:: Data for the task ::
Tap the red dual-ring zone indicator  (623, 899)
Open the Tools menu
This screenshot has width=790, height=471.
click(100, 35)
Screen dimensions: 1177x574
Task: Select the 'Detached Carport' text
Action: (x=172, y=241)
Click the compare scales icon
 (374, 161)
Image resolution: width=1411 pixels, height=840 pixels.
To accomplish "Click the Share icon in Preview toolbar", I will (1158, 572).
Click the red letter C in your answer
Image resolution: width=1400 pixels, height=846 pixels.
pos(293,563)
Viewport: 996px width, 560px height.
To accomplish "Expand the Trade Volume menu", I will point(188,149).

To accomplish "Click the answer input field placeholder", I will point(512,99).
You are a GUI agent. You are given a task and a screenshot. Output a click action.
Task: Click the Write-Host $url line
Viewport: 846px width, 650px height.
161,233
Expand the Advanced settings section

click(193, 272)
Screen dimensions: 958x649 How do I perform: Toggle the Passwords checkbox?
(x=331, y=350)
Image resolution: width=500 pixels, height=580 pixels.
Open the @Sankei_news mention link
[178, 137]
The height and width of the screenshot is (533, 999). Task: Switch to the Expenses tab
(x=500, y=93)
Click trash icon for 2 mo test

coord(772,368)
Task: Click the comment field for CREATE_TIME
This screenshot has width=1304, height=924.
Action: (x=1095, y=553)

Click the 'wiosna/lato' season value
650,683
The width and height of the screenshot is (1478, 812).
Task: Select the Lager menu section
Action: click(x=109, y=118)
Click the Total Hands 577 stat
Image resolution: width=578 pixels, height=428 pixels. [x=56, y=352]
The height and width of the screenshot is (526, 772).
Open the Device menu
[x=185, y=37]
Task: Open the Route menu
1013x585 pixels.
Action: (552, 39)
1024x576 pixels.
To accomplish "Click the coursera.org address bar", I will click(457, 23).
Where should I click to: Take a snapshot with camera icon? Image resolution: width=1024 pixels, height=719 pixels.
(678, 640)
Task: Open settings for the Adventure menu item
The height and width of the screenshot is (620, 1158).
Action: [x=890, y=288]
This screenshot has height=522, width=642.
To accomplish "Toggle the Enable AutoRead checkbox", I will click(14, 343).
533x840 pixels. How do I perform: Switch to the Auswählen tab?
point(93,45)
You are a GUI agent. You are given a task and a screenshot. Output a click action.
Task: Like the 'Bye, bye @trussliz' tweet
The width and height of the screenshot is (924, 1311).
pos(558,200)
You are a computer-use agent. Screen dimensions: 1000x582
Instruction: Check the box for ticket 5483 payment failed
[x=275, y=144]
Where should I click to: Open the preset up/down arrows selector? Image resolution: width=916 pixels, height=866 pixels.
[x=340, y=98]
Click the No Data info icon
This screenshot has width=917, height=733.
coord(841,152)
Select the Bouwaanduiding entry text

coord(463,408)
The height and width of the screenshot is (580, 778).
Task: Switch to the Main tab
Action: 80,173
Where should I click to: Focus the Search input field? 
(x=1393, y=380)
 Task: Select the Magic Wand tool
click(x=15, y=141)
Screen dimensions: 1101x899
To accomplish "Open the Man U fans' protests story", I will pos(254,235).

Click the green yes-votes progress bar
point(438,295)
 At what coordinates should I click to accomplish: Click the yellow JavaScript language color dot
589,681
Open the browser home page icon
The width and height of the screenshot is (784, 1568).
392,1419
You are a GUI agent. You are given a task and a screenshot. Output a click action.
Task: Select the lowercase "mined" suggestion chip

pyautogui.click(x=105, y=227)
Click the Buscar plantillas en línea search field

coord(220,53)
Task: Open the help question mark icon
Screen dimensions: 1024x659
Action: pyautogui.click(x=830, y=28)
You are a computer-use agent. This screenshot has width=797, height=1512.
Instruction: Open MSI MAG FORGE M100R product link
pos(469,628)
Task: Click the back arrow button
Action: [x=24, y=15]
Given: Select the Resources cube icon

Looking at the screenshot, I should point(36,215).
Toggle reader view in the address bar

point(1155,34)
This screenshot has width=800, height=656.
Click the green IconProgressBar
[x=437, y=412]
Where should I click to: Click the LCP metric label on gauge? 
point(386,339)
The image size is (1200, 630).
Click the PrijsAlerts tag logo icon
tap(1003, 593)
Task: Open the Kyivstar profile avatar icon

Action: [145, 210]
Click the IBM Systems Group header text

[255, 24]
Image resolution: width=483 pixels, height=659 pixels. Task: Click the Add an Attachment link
:::
Work request:
Pull out each line of the entries that contains "computer".

Answer space:
You are a computer-use agent. Screen dimensions: 1000x582
You are a computer-use agent. This screenshot has width=797, height=1512.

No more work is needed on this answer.